The AI Catalog must be enabled in order to schedule snapshot refreshes. For Self-Managed AI Platform installations, the Model Management Service must also be installed.
To ensure that a dataset is always in sync with the data source, if desired, DataRobot provides an automated, scheduled refresh mechanism. Through the AI Catalog, users with dataset access above the consumer level can schedule snapshots at daily, weekly, monthly, and annual intervals. You can refresh any data asset type (HDFS, JDBC, Spark, and URL) except for files.
Scheduled dataset refreshes should not be enabled if you do not have the stored credentials capability enabled (unless the data source in question does not require credentials, such as a URL or possibly HDFS).
Schedule refresh tasks¶
You can schedule multiple refresh tasks; limits are applied to datasets and to users independently.
To schedule snapshots for a dataset:
From the main catalog listing, select the asset for which you want to schedule one or more refresh tasks.
Click the Schedule refresh link to expand the scheduler.
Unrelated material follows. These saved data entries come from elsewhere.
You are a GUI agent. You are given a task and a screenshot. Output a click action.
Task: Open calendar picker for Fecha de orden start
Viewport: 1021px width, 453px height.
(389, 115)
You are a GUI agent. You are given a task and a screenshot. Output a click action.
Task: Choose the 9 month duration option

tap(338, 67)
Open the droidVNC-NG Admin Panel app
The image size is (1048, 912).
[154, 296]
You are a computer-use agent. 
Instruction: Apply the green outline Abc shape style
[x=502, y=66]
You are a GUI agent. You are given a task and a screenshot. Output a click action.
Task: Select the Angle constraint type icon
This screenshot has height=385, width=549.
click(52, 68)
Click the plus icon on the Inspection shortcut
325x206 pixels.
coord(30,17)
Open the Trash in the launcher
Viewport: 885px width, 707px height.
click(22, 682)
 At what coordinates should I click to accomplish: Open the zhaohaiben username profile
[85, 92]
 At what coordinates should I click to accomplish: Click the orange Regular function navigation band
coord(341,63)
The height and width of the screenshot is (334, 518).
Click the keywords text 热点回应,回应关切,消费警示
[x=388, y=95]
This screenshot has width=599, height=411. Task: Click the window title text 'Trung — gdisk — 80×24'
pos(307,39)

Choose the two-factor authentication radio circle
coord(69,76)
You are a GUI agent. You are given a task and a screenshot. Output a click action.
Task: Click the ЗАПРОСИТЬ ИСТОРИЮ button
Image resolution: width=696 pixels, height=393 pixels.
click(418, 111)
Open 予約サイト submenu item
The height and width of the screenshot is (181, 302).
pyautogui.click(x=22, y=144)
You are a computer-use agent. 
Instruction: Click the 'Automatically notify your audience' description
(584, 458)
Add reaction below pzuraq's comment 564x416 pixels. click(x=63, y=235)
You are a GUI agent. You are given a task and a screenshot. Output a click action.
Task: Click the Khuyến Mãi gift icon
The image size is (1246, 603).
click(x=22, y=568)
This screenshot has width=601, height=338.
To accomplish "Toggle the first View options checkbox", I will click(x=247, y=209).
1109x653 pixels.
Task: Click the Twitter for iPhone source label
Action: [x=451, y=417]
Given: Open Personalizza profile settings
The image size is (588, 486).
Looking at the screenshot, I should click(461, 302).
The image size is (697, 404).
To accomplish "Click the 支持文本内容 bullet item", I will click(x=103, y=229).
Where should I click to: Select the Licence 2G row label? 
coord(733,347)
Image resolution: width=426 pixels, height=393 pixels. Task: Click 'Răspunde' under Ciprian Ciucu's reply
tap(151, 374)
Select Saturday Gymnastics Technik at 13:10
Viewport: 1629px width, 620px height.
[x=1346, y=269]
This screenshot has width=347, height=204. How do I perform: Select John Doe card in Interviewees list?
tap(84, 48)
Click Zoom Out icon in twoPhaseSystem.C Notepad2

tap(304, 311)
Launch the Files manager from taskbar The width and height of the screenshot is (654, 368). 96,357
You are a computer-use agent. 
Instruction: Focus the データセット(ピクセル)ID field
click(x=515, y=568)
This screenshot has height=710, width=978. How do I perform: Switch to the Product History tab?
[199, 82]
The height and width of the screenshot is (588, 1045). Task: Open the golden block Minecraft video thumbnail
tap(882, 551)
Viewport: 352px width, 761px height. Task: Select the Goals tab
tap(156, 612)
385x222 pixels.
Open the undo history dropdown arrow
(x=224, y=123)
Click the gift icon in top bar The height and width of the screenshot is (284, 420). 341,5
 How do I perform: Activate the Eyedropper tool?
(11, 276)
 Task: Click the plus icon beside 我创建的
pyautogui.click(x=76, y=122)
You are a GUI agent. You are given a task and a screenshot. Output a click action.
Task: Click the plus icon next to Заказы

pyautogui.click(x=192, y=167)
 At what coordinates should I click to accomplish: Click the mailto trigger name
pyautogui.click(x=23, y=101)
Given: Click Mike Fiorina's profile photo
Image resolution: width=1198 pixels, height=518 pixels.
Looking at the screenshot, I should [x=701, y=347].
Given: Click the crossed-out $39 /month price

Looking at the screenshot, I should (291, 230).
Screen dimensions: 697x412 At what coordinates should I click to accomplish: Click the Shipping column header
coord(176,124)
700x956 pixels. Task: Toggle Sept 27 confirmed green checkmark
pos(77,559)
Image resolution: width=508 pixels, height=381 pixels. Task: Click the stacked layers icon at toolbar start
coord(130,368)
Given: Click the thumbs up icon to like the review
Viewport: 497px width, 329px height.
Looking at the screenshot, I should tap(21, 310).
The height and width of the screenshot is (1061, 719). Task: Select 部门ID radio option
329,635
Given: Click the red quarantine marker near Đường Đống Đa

If the asset source is JDBC or HDFS, a login dialog results. Select the account credentials associated with the asset. DataRobot uses these credentials each time it runs the scheduled task. Once credentials are accepted (or if they were not required), the scheduler opens:
Complete the fields to set your task:
Field Description Name (1) Enter a name for the refresh job (or leave the default). Calendar picker(2) Sets the basis for the interval setting. Interval (3) Based on the calendar setting, the interval dropdown sets the frequency to daily, weekly, monthly, or annually. The time on the selected day is always set to the timestamp when the job was scheduled. Summary (4) Provides a summary of the selected scheduled task, including the interval and whether it is active or paused, supplied by DataRobot and updated with any changes to the job.
Click Save to schedule a refresh for the asset. DataRobot reports the last execution status under the scheduled job name.
Use the calendar picker¶
Use the calendar picker to select a date that will serve as the basis of the day-of-week, monthly date, or day of year for the refresh.
Refreshes will start on or after (depending on the time set) the specific date. For example, if June 21 is the date selected, refreshes will begin:
- daily at timestamp, either that day or the next day (June 22)
- weekly on the set day (every Sunday at timestamp)
- monthly on that date of month (the 21st of each month at timestamp)
- Annually on that date (every June 21 at timestamp).
Click in the time picker. Use the arrows to change the time, setting the timestamp to the local time at which you want the snapshot to refresh. Click on the date to return to the full calendar view:
Work with scheduled tasks¶
Once scheduled, you can modify the task in a variety of ways. Use the menu associated with the task to access the options.
Pause job: Pauses the scheduled task indefinitely. When paused, the "Scheduled" label changes to "Paused" and the menu item changes to "Resume job". Use this action to re-enable the scheduled task. Paused jobs do not count against the task limits.
Edit: Retrieves the scheduler interface, allowing you to change any aspect of the task configuration.
Manage credentials: Opens the credentials selection modal, allowing you to change the credentials associated with the dataset.
Delete: Deletes the scheduled task.
Refresh limit settings¶
The following table lists the defaults and maximums for refresh-related activities.
For Self-Managed AI Platform installations, consider the maximum setting as the default.
|Enabled dataset refresh jobs for a user||10||100|
|Enabled dataset refresh jobs for a dataset||5||100|
|Stored snapshots until a dataset refresh job is automatically disabled||25||1000|